Göğsümü ferah eyle, işimi kolaylaştır. Dilimin bağını çöz ki sözümü anlasınlar. Ben işimi her daim Sana bırakıyorum. Şüphesiz Sen (cc), kullarını her daim görensin.
Ya Rabbi!
Seni noksan sıfatlardan tenzih ederim. Senin bize öğrettiğinin dışında, bizim hiçbir ilmimiz yoktur. Şüphesiz Sen (cc), her şeyi en iyi bilensin ve her işi hikmetli olansın.
Ya Rabbi!
Seni noksan sıfatlardan tenzih ederim. Senin bize gerçeği anlattığının dışında, bizim hiçbir şeyi anlama imkânımız yoktur. Şüphesiz Sen (cc), çok cömertsin ve çok ikram sahibisin.

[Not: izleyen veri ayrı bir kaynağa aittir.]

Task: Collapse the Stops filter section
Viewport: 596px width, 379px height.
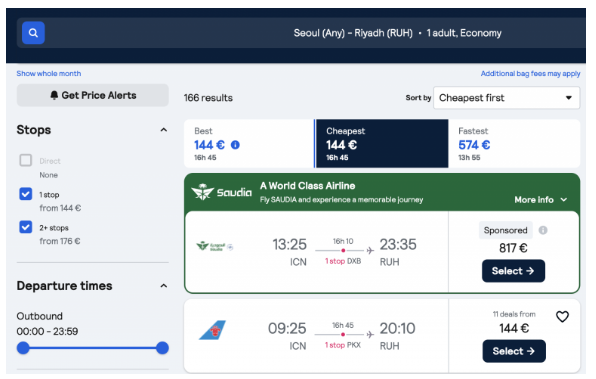Action: click(164, 130)
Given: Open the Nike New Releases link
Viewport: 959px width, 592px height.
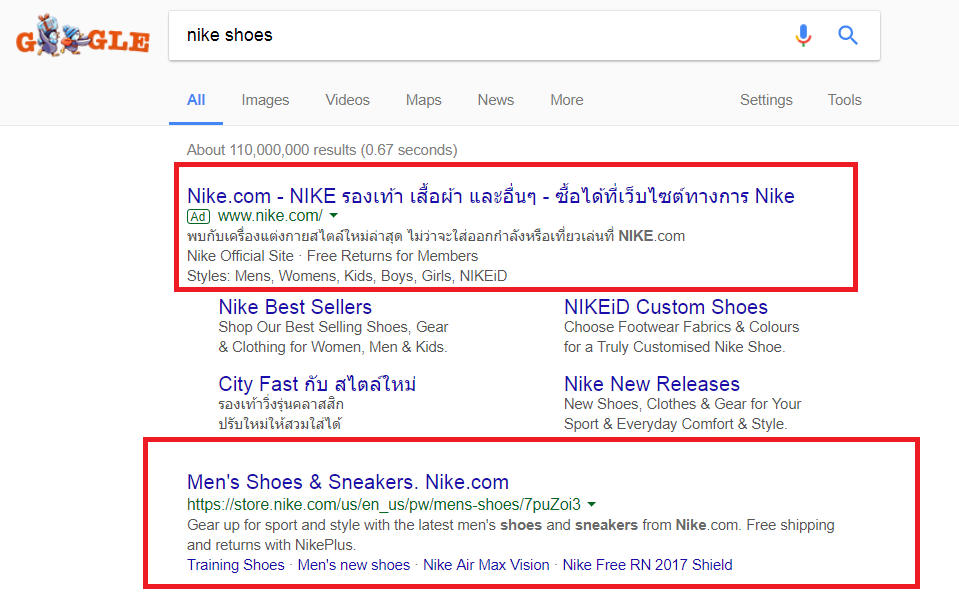Looking at the screenshot, I should point(651,384).
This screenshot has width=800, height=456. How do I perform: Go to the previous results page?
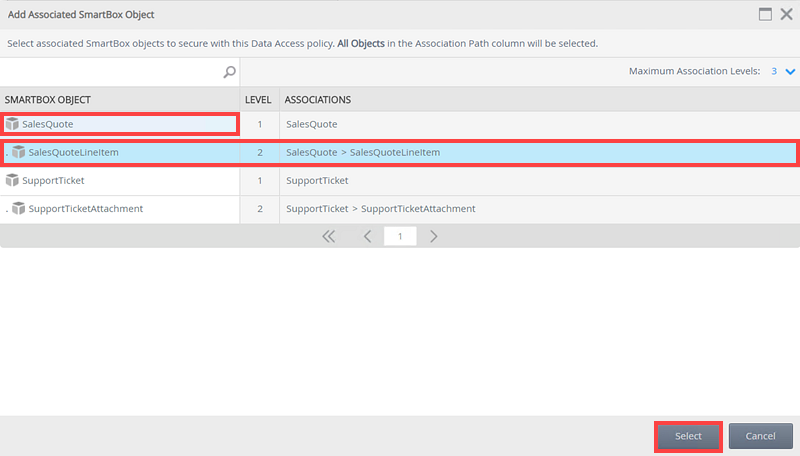367,237
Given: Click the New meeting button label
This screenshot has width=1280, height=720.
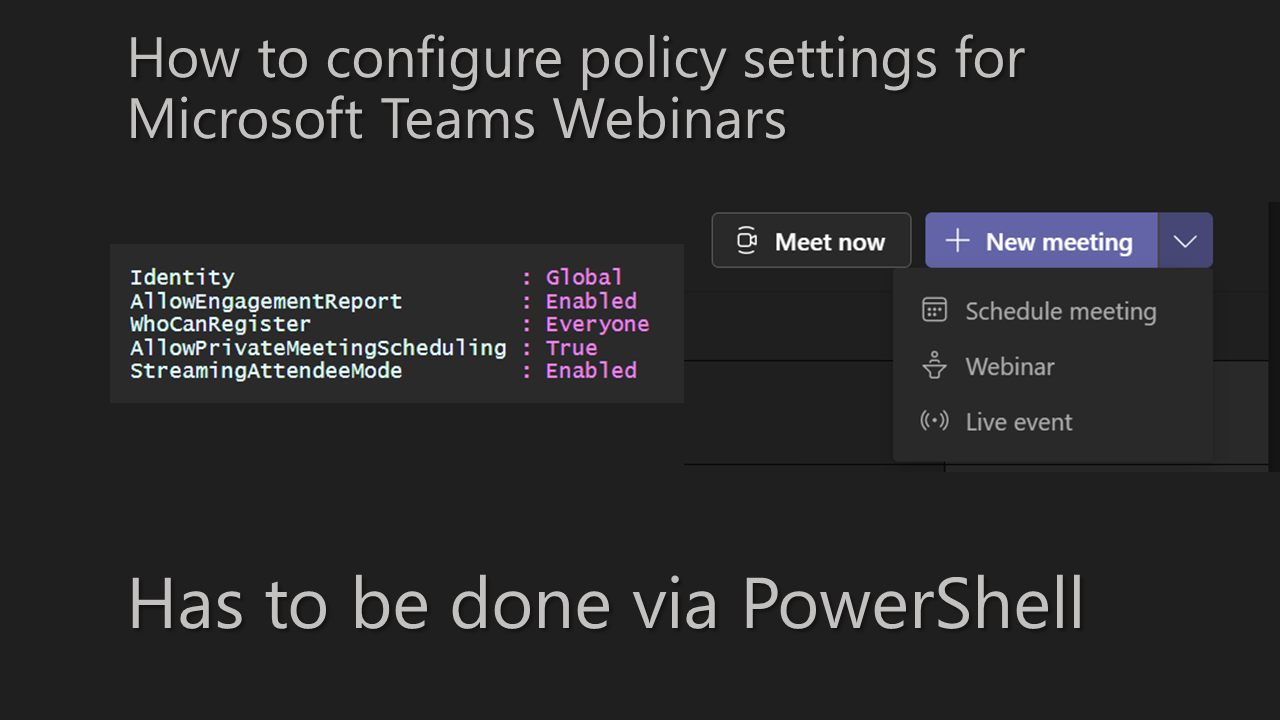Looking at the screenshot, I should [x=1058, y=242].
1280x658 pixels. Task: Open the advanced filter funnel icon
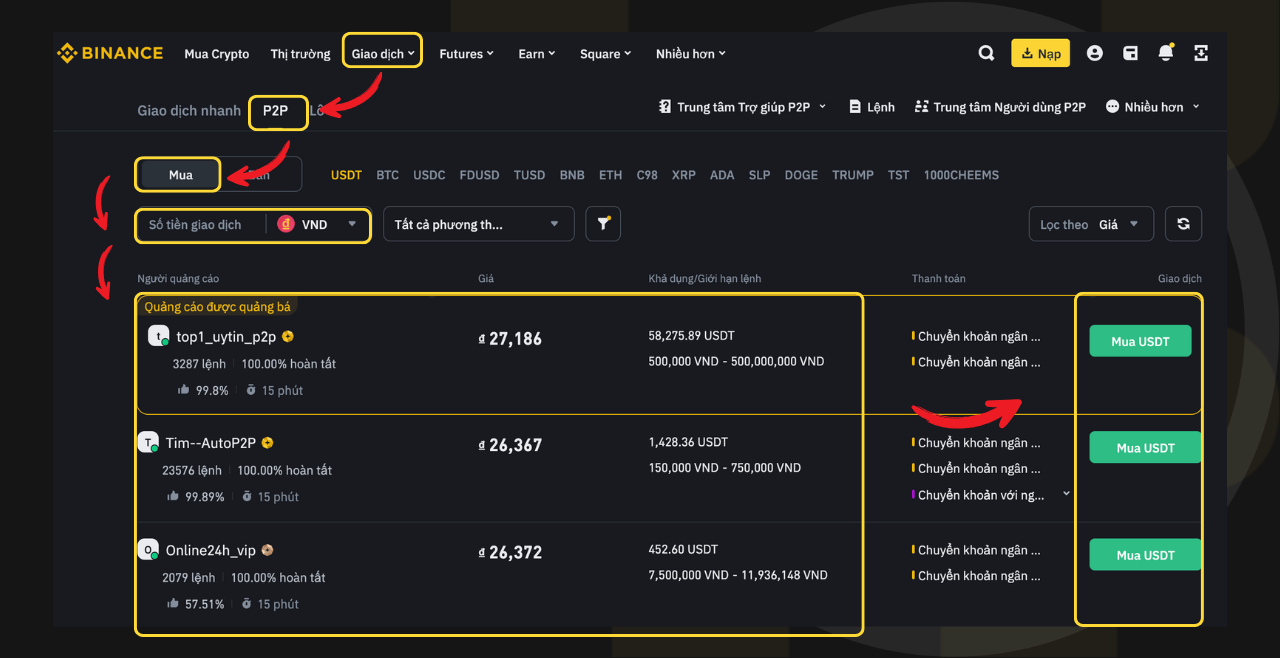[x=603, y=224]
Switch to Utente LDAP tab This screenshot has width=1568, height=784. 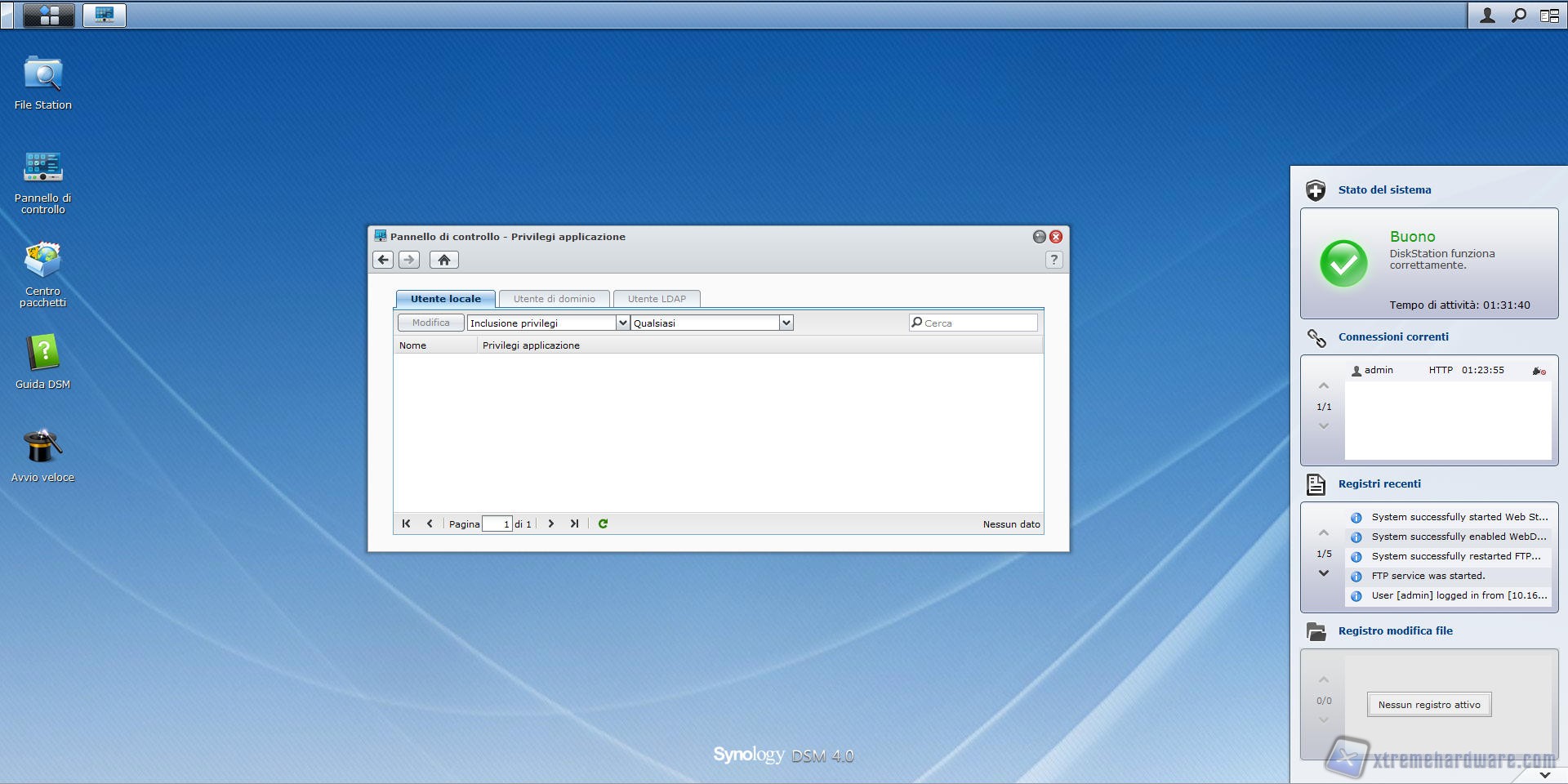[657, 299]
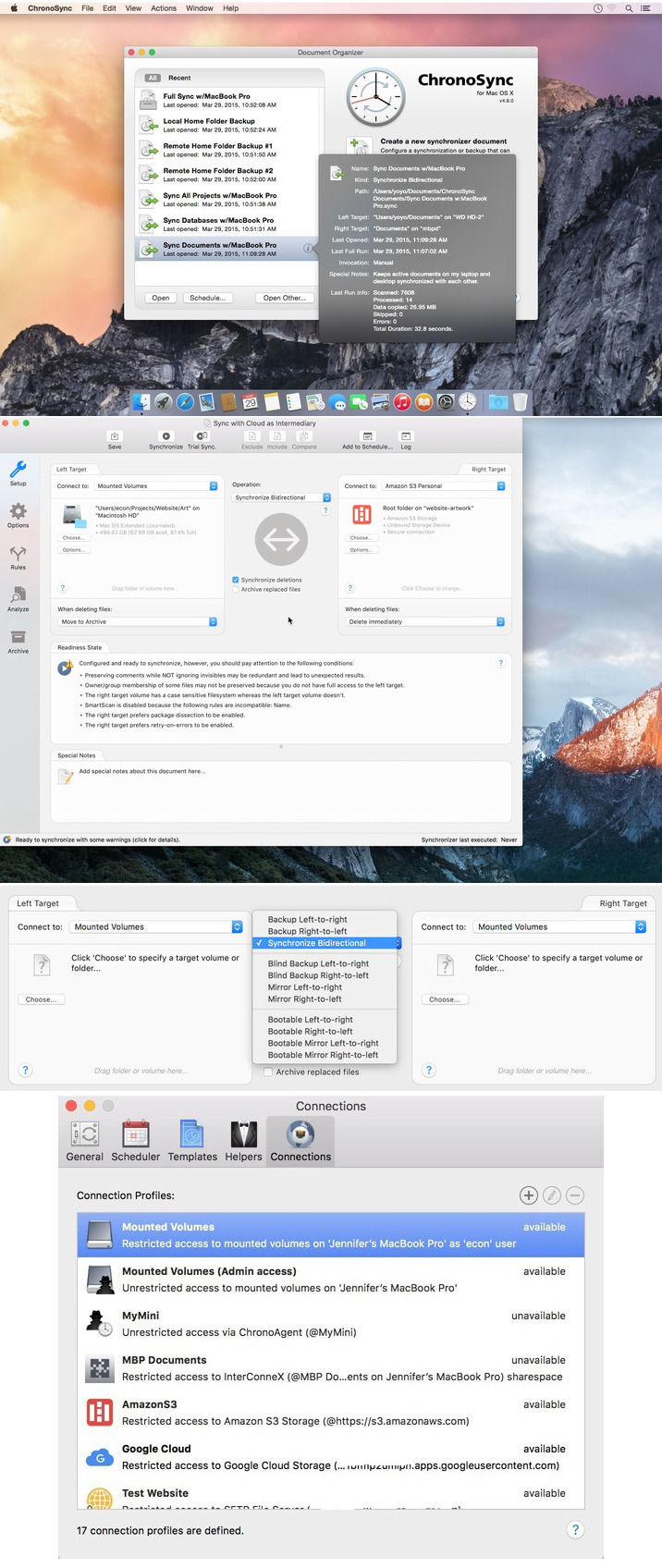
Task: Add a new connection profile with plus icon
Action: (528, 1195)
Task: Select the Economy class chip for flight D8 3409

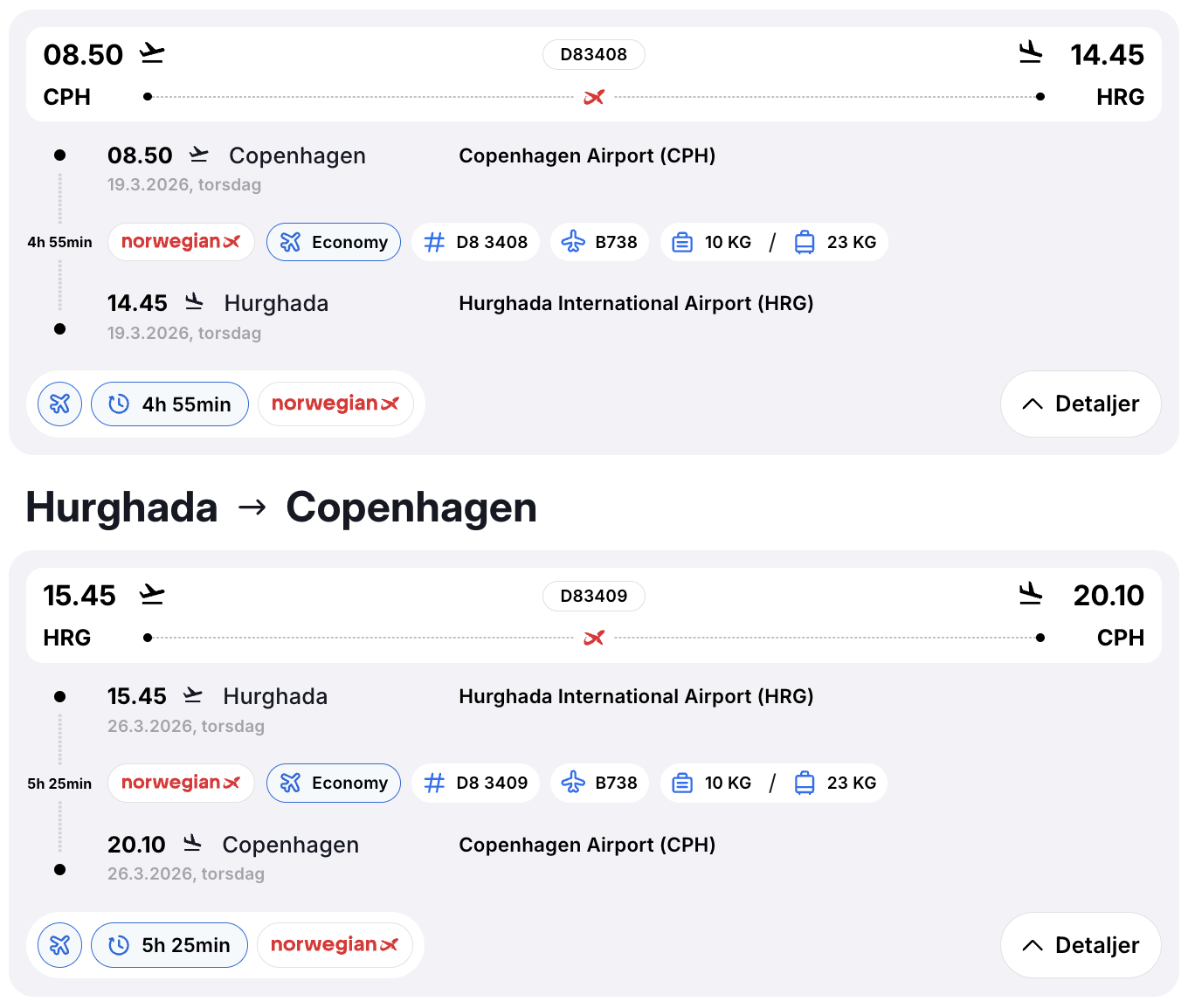Action: pyautogui.click(x=334, y=783)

Pek aziz ve muhterem kardeşlerim,
Bu sohbetimizde Gönül dünyamızda iz bırakan Gönenli Mehmet Efendi hazretlerinin bir hatırasını sizlerle paylaşmak istiyorum rabbim makamını ali eylesin bizleri ve tüm ehli irfanımızı himmetine mazhar eylesin âmin
Gönenli Mehmet Efendi, Sultan Ahmet Camii’ne tayin edilince çevreyi incelemiş. Fakir ve düşkün kimseleri bulup alâkadar olmak istemiş. O civarda oturan âmâ (kör) bir kimse olduğunu öğrenince ziyaretine gitmiş.
Selâm verip :
– Efendim ben Sultan Ahmet Camii’ne imam geldim. Hem sizi ziyaret etmek hem de üzerime düşen bir vazife varsa onu ifa etmek isterim, demiş.
Âmâ adam:
– Hoş geldiniz Hoca Efendi.. Allah razı olsun, demiş.
Hoca Efendi:
– Maaşınız falan var mı? diye sormuş.
– Hayır, yok, cevabını vermiş adam.
Hoca Efendi:
– Peki, başka yerden geliriniz falan? demiş.
Âmâ adam:
– Hayır, herhangi bir gelirim yok! demiş.
– Peki, neyle geçiniyorsunuz, diye sorunca; âmâ adam öfkelenmiş:
– Bundan size ne efendi? Bir de imamsınız. Rızık kimden hoca? Gidebilirsiniz!. diye terslemiş.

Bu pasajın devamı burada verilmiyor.